Generally back in your grandma's day the commercial hens were of Mediterranean descent, which lay white eggs. The breeds people had on small farms were brown egg layers.
I have hens who lay white, brown of all various shades, and blue/green shells. Inside they are all the same nutritionally.
The difference nutritionally comes from the hen's diet. If the girls are eating grass and bugs, their eggs will be nutritionally different than those who only eat commercial feed. This could be why people thought brown eggs were better for you. (For a long time I believed the misconception that egg shell was diet-related. Now that I have hens I know otherwise. )
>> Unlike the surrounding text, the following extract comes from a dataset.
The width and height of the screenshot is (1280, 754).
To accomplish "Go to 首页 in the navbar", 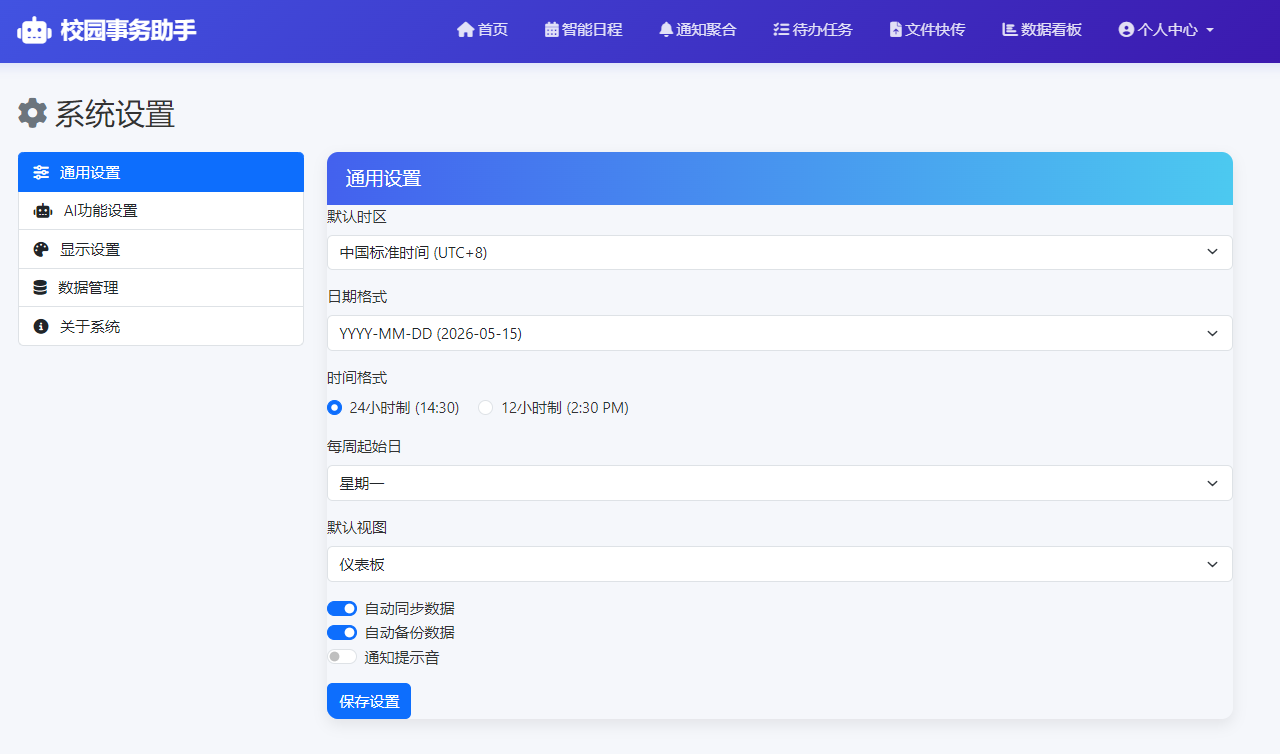I will coord(481,30).
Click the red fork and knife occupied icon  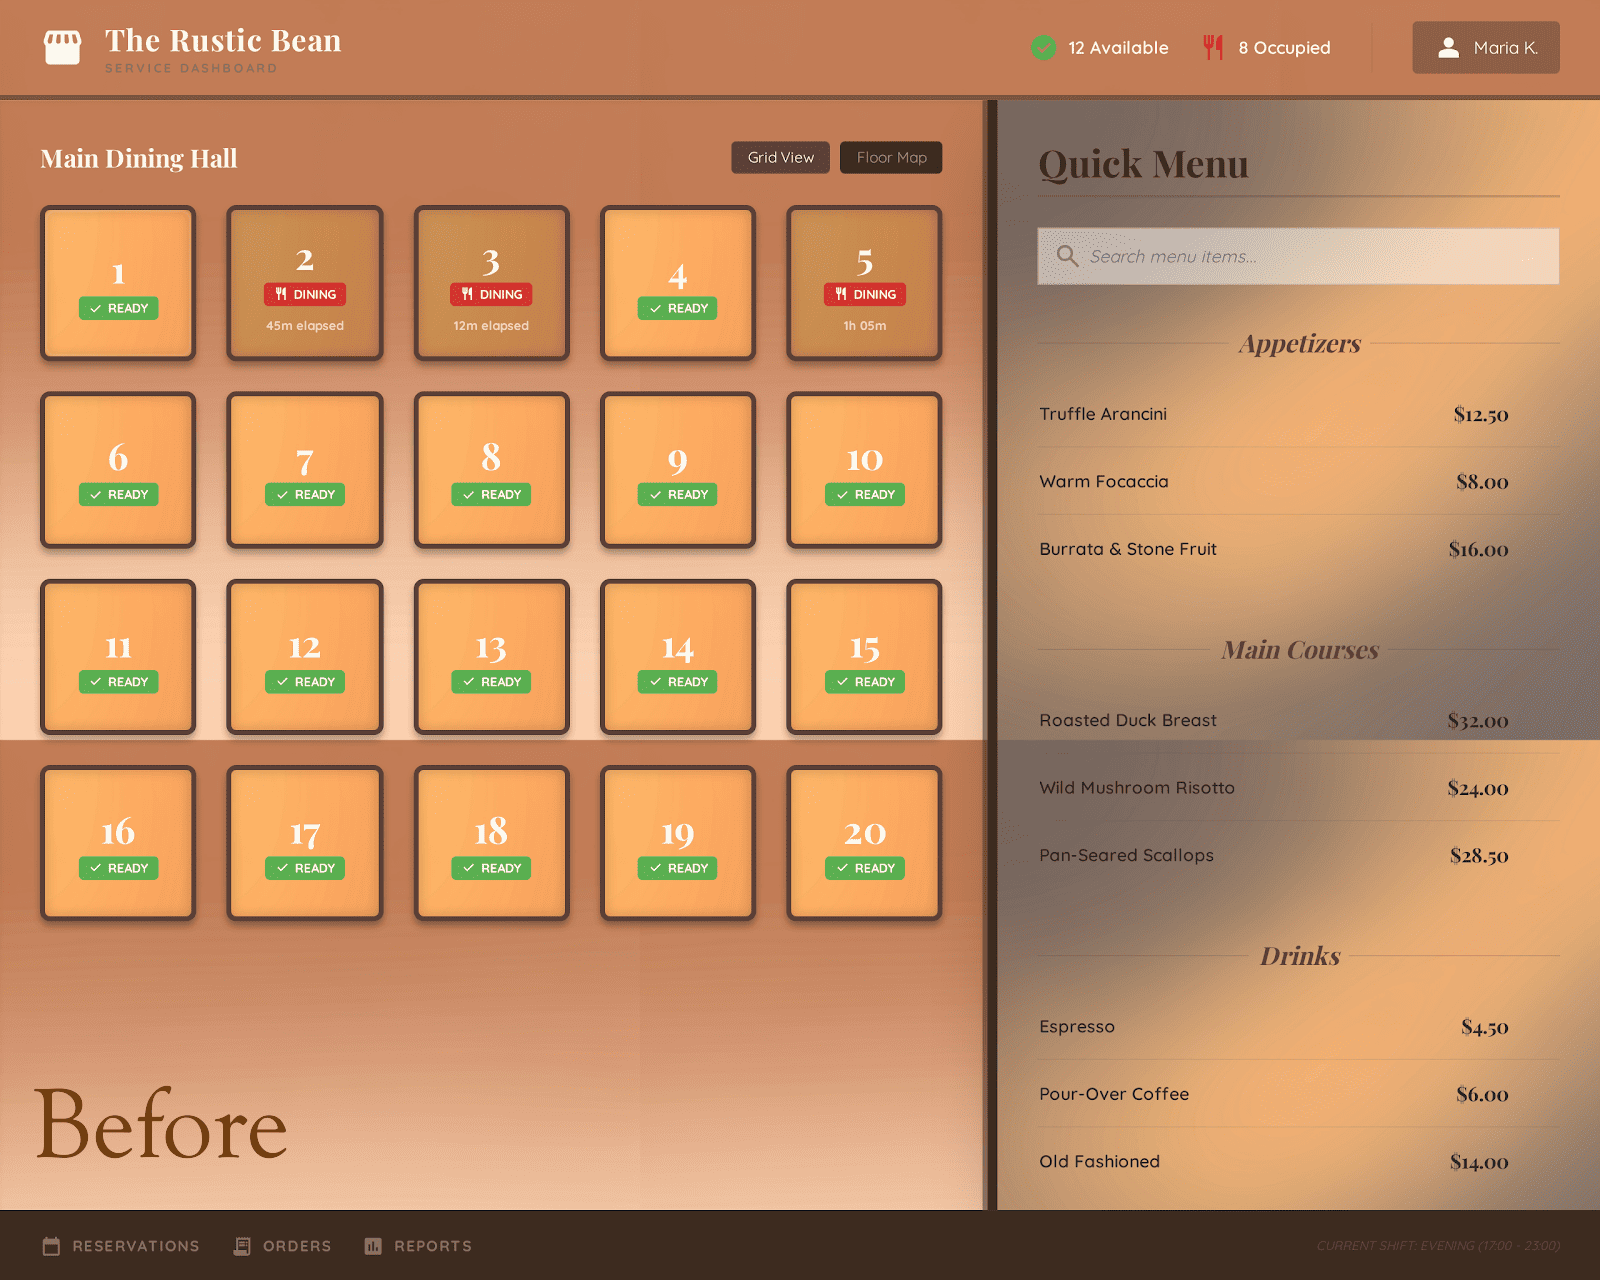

I think of it like this: if a mother breast feeds her baby and eats a variety of fruits, vegetables, and protein sources, the milk will be of different quality than if she only ate cereal fortified with artificial vitamins. The quality of the milk at that point would be determined by how "bioavailable" the fake vitamins are.
Also, when you see "hens fed a vegetarian diet", it irritates me for a number of reasons. Chickens aren't vegetarians in the wild, and the commercial feed ingredients took a turn after the whole mad cow scare a while ago. Now the protein in the feed is almost always soy, unless you go out of your way to find non-soy feed.
I have seen my hens gobble down Japanese beetles and a freshly killed mouse my neighbor's cat caught and left on the ground. Vegetarians indeed.
I believe all news and research that supports my opinion, and dismiss the rest as conspiracy and lies.